認知症の中核症状と行動・心理症状(BPSD)

 認知症の症状のとらえ方は従来から中核症状と周辺症状と分類されてきた。周辺症状は現在ではBPSDとよばれる。中核症状とは脳の障害による認知機能障害のことである。アルツハイマー認知症における記憶の障害が該当する。BPSDとは環境との相互作用により生じる行動や心理症状のことである。例えば、財布の置き場所がわからない時に、介護者が盗んだに違いないと信じたり(物盗られ妄想)、暴力に及んだりすることである。

 中核症状は治療困難である。しかし中核症状があっても、認知症を抱えつつ幸せに生活することは可能である。介護を困難にするのはBPSDである。一方でBPSDは治療が可能であることが多い。BPSDはかつて、「問題行動」といわれていた。これは介護スタッフにとって困る(問題になる)症状というくらいの意味で、患者にとっては何らかの理由があるのかもしれないことを、見えなくしてしまうと批判されてきた。例えば、対応に不満があるから苦情を言うという行為が「問題行動」とされてしまうこともある。

早期診断と早期介入

 認知症は他の多くの疾患と同様に、早期に診断し、適切に介入することで、予後を改善することが求められている。軽度認知障害(MCIminor neurocognitive disorder)とは正常加齢と認知症の中間的段階であり、記憶に限らず何らかの認知機能障害があるが、日常生活には支障がない状態である。一般高齢者の約1%が1年後に認知症に移行するが、MCIの高齢者では約10%が移行する。進行した段階での診断は比較的容易であるが、早期診断は難しい。

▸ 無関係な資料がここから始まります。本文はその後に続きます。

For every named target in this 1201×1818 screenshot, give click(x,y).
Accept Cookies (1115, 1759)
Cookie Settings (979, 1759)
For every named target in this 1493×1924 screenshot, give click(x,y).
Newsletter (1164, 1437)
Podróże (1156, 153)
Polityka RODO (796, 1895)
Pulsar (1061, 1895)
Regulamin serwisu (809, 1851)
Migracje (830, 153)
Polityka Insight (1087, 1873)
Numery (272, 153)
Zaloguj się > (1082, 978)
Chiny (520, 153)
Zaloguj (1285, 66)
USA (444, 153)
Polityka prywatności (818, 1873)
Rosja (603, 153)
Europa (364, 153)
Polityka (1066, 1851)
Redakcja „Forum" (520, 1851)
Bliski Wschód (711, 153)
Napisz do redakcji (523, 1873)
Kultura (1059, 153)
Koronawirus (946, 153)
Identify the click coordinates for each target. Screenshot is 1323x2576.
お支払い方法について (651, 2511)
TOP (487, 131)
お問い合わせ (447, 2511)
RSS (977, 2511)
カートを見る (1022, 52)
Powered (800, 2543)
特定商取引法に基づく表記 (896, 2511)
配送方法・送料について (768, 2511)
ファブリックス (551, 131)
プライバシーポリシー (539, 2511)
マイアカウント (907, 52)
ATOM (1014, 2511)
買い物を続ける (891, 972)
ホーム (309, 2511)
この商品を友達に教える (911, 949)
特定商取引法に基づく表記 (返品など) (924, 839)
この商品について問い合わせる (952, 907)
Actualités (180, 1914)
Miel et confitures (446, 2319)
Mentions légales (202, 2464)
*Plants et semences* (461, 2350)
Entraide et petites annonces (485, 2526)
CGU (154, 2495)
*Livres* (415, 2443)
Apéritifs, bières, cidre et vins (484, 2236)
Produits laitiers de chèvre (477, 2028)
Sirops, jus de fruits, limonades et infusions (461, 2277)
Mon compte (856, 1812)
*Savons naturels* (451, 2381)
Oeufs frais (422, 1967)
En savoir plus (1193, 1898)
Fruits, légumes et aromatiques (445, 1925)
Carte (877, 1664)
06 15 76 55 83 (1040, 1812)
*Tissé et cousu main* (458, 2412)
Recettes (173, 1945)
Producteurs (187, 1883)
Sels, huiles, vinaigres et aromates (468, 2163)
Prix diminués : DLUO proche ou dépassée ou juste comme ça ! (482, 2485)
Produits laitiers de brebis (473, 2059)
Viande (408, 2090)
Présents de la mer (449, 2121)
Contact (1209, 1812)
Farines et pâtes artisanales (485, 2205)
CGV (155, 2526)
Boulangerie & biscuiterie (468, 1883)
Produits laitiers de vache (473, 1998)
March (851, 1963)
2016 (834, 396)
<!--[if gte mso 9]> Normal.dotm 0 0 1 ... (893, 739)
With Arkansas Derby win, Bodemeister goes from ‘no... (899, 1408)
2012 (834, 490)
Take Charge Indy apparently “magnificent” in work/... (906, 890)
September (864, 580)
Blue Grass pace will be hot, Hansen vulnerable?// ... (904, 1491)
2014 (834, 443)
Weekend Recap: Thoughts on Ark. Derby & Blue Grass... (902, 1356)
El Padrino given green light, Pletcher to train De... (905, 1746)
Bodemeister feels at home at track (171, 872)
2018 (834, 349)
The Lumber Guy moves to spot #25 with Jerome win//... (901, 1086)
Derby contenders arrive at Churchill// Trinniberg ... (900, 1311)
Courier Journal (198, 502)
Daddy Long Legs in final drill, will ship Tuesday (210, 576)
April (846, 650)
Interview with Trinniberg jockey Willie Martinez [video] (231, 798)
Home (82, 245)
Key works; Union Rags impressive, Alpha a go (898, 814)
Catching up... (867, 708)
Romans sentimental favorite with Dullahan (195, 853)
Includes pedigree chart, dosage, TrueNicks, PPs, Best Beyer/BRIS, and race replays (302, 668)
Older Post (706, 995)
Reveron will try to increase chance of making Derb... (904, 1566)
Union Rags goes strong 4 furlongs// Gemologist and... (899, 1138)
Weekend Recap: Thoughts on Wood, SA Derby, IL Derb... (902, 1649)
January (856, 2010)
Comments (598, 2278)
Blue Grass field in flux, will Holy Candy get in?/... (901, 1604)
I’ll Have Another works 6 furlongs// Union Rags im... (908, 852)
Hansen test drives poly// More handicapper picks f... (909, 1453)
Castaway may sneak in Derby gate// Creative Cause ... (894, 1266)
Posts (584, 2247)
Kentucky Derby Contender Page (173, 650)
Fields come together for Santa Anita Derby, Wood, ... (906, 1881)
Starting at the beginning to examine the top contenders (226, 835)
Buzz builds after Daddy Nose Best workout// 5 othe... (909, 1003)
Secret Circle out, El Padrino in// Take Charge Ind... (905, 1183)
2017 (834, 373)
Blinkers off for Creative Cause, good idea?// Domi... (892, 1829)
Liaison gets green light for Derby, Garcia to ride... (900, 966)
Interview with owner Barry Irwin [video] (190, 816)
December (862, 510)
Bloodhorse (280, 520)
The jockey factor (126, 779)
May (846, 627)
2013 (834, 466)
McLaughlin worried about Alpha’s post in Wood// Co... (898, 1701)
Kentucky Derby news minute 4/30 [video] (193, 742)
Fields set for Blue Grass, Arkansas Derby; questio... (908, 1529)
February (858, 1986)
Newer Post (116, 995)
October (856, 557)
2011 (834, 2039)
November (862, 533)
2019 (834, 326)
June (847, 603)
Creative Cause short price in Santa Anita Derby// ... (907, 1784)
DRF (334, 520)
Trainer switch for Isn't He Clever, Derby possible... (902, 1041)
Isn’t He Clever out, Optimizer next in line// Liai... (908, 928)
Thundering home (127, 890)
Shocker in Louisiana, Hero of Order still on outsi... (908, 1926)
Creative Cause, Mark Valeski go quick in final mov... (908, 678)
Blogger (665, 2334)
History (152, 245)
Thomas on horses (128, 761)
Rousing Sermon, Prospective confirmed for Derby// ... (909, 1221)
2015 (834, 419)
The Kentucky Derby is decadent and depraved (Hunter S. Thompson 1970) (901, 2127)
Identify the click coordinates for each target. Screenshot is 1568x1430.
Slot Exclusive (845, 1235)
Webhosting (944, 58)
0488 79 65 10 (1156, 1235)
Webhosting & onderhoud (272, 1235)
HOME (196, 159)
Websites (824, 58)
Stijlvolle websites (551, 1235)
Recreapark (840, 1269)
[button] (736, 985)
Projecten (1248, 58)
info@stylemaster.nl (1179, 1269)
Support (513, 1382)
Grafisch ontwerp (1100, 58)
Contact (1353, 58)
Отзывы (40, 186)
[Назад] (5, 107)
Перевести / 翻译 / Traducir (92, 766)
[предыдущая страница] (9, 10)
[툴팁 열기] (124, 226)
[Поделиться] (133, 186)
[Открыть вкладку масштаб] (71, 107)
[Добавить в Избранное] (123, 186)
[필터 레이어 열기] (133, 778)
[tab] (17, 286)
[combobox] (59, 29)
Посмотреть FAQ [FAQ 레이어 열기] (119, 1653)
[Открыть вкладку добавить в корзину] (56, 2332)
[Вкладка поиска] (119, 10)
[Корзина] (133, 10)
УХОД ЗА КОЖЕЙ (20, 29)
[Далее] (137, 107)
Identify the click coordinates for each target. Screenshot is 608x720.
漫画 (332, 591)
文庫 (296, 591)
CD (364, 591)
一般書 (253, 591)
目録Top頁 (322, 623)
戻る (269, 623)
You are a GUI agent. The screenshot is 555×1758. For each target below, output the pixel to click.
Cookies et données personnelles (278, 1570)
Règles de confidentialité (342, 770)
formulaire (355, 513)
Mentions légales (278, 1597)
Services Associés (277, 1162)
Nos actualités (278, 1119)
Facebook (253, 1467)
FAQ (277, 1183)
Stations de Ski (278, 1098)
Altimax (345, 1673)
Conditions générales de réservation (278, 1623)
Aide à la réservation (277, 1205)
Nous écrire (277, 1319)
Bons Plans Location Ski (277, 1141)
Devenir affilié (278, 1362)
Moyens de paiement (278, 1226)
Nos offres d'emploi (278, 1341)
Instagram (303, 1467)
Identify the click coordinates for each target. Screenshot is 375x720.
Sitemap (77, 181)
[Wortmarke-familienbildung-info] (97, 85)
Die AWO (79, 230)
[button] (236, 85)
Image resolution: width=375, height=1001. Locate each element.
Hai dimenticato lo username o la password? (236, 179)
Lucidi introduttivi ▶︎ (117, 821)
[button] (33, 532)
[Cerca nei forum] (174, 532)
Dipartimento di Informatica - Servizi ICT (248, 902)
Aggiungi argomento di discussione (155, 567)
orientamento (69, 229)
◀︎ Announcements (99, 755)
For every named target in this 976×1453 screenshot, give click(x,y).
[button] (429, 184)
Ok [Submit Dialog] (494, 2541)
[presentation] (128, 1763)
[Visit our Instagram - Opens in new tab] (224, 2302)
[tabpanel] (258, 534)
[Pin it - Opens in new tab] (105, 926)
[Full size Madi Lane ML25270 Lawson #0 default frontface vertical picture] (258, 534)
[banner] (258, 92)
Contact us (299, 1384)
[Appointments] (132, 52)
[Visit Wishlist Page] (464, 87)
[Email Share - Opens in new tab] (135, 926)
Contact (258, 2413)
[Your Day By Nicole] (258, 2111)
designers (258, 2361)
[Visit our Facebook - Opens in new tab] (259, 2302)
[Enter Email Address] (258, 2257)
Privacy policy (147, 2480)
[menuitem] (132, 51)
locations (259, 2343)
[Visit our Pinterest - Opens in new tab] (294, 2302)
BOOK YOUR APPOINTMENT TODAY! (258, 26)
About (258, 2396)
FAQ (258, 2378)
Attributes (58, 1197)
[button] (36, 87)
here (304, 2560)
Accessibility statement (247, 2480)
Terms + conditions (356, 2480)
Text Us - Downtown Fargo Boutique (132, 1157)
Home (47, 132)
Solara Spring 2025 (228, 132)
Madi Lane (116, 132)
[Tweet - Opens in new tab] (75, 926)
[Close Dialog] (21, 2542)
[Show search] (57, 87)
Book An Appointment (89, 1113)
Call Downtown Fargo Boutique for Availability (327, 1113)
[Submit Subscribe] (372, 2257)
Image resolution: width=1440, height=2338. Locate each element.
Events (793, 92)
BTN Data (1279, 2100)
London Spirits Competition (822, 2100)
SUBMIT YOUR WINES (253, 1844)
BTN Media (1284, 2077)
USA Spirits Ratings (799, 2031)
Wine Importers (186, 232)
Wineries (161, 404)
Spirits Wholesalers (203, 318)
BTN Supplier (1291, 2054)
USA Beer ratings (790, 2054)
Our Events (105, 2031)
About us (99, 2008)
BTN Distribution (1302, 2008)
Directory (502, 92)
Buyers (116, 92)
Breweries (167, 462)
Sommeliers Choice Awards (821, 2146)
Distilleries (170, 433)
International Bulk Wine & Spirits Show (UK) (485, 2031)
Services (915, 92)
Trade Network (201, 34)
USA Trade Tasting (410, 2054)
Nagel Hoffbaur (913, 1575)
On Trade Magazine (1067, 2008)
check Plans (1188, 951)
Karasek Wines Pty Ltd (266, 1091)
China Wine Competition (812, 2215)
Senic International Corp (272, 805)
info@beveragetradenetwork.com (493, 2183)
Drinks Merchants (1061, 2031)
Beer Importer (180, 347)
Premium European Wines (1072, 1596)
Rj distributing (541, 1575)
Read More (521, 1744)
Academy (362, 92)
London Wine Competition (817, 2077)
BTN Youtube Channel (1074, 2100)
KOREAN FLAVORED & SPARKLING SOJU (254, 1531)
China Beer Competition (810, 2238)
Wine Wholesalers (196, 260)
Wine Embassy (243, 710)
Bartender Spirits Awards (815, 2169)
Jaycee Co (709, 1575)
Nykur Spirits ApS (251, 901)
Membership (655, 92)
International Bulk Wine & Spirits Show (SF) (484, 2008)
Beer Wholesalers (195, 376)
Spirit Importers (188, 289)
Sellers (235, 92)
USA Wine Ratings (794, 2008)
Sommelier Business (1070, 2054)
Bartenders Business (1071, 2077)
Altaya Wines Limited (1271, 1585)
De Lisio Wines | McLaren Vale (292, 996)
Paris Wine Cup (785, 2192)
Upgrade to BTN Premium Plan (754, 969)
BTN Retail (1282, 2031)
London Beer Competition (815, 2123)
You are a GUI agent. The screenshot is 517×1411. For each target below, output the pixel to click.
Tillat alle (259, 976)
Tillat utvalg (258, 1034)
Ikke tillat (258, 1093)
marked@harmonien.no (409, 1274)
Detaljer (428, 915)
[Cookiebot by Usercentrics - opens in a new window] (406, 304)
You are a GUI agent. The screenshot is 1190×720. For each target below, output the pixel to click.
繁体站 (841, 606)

 ただし、早期介入といっても薬物治療によって進行を止めることが全てではない。(たいして効果がない場合も多い)患者や家族が認知症について学び、どのようなケアを望むのか(自宅で過ごすのか、施設利用を望むのかなど)を自己決定することがより重要となる。また、認知症になった場合に本人や介護者が最も苦痛に感じるのはBPSDであるので、これを予防すること(たとえば地域の社会活動に参加し社会的孤立を予防する)が重要となる。

 

 

新しい時代の医療

 認知症によって旧来の医療体制が変革を余儀なくされているという側面がある。したがって、癌治療などに対する技術的な高度先進医療とは異なった意味で、認知症もまた先進領域であるといえる。今後さらなる高齢化と認知症患者の増加に対して、これまでの医療提供体制では太刀打ちできない状況になる。日本は「課題先進国」などといわれるが、高齢化という現代社会の最先端の問題に直面している。